▶ [Complete the following]
1. Please copy the records word for word, from the line holding "Where should I click to: Click the HP" through the line holding "pos(102,251)", both lines included.
2. Continue the court opinion on no-fault benefits from the point where it ends.

▶ [Provided text]
Henry May sustained injuries when he was involved in a motor vehicle accident on September 25, 1982. At the time of the accident Mr. May was the occupant of a vehicle owned by the United States government and operated as part of an Army Reserve convoy. The Army Reserve truck was struck in the rear by a vehicle owned by Texas Eastern Transmission Corporation (Texas Eastern).
As Mr. May had no insurance of his own, he applied to the Pennsylvania Assigned Claims Plan (the Plan) seeking no-fault benefits. The Plan assigned his claim to the Travelers Insurance Company (Travelers). Travelers denied Mr. May’s claim and he thereafter instituted this action against Travelers. Travelers joined Texas Eastern as an additional defendant contending that, if Mr. May was entitled to benefits, those benefits should be supplied by Texas Eastern.
The case proceeded to arbitration with a resultant award in favor of Mr. May and against only the additional defendant, Texas Eastern. From that award Texas Eastern appealed to the Court of Common Pleas. Thereafter, Texas Eastern filed a Motion for Summary Judgment, which was opposed by Travelers. On July 31, 1985, the lower court entered an order granting judgment in favor of Texas Eastern. From that order Travelers timely appeals, and raises two issues:
I. WHETHER A FEDERAL EMPLOYEE INJURED IN A MOTOR VEHICLE ACCIDENT WHILE OCCUPYING A FEDERALLY OWNED VEHICLE, IS *339ENTITLED TO RECEIVE BENEFITS UNDER THE PENNSYLVANIA NO-FAULT MOTOR VEHICLE INSURANCE ACT (No-fault Act)1
II. WHETHER SUCH EMPLOYEE, IF ENTITLED TO NO-FAULT BENEFITS, IS TO BE TREATED UNDER THAT ACT AS THE OCCUPANT OF AN UNINSURED MOTOR VEHICLE OR IS TO BE TREATED AS A PEDESTRIAN.
We shall discuss the two arguments presented by appellant together. Travelers’ first argument is that the No-fault Act has no application to accidents involving vehicles owned by the federal government. Travelers contends that the federal government is exempt under the Supremacy Clause of the United States Constitution from any of the requirements of the Pennsylvania No-fault Act. It believes that to allow Henry May to receive no-fault benefits would be to grant to the federal government and its employees free coverage for such benefits at the expense of those not exempt from participation in the no-fault system.

▶ [Data lines]
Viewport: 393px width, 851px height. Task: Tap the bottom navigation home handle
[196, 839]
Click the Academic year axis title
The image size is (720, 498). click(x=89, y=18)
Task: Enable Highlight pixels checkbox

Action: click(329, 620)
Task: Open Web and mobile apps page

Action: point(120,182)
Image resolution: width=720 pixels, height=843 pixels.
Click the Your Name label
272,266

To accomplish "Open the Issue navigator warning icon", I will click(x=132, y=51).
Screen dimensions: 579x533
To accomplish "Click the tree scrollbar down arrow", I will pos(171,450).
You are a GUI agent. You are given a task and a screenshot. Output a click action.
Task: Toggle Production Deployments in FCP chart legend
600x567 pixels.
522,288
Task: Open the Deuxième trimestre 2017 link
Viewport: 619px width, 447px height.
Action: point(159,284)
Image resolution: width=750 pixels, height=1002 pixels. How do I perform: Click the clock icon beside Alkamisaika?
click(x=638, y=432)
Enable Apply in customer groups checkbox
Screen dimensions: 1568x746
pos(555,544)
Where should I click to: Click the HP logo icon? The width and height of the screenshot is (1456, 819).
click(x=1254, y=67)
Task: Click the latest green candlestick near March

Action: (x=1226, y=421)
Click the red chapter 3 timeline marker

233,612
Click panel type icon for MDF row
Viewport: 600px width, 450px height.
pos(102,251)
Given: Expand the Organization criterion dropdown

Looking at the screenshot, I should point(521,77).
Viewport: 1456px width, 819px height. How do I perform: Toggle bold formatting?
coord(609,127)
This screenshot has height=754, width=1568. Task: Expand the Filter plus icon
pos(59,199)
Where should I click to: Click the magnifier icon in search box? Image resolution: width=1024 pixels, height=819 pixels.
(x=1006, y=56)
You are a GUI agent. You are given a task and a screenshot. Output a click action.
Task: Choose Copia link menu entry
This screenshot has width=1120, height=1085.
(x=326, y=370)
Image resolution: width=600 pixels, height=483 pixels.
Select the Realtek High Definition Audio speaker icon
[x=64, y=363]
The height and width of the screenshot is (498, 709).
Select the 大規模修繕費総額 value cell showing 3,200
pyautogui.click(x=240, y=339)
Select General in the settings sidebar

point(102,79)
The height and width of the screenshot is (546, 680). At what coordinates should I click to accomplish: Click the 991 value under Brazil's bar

▶ [Answers to the exercises]
1.
Where should I click to: Click the HP logo icon? The width and height of the screenshot is (1456, 819).
click(x=1254, y=67)
Task: Click the latest green candlestick near March

Action: (x=1226, y=421)
Click the red chapter 3 timeline marker

233,612
Click panel type icon for MDF row
Viewport: 600px width, 450px height.
pos(102,251)

2.
Appellant’s second argument is that if Henry May is to receive no-fault benefits, May should be treated as a pedestrian. The other vehicle involved in the accident, that of Texas Eastern, would then pay the benefits.
These same arguments were raised in Bell v. United States of America, Department of Labor, 560 F.Supp. 515 (E.D.Pa.1983), aff'd, 754 F.2d 490 (3rd Cir.1985). In that case the United States Court of Appeals for the Third Circuit was presented with facts strikingly similar to those now before this Court. In Bell, a federal employee was a passenger in a federally owned truck which was involved in an accident. Bell, the federal employee, was acting within the scope of his employment. Bell sustained severe injuries. He had no automobile insurance of his own, as he did not own a vehicle, or reside with the owner of a vehicle, and was not the named insured under any No-fault motor vehicle insurance policy. After Bell received federal work*340men’s compensation he filed an application with the Pennsylvania Assigned Claims Plan. The Plan initially rejected the application. Following suit in common pleas court, the Plan assigned Bell’s claim to Travelers Insurance Company. Travelers denied the claim and, when Bell sued in federal district court, Travelers raised arguments similar to those raised in the case now before this Court. After examining the applicable Pennsylvania decisions, as well as the language of the No-fault Act and the policy behind it, the federal district court concluded that Bell was entitled to recover No-fault benefits from Travelers under the Plan. On appeal, the United States Court of Appeals for the Third Circuit affirmed.
The federal district court found that the federal vehicle was a “motor vehicle” as the terms are used in the No-fault Act. The Court of Appeals found that although the federal government could not be compelled to reimburse Travelers, Travelers remained responsible for Bell’s No-fault payments. The Court of Appeals explicitly ruled that the insurer of the other car involved in the accident was not the proper source of recovery; the injured employee was not to be treated as a pedestrian. Rather, the Plan was the proper source of security, and Travelers was required to fulfill its obligations as the insurance company assigned under the Plan.
We find Bell’s interpretation of Pennsylvania law to be accurate and its reasoning to be persuasive. That case is factually similar to the one now before this Court, and appellant has presented no compelling reason to dissuade us from following the rationale and finding of Bell. We believe that federally owned vehicles come within the No-fault Act’s definition of motor vehicles, and that accidents involving these motor vehicles can properly be the subject of assignment under the Assigned Claims Plan.
Accordingly, the trial court’s order granting summary judgment in favor of Texas Eastern Transmission Corporation is affirmed.
Order affirmed.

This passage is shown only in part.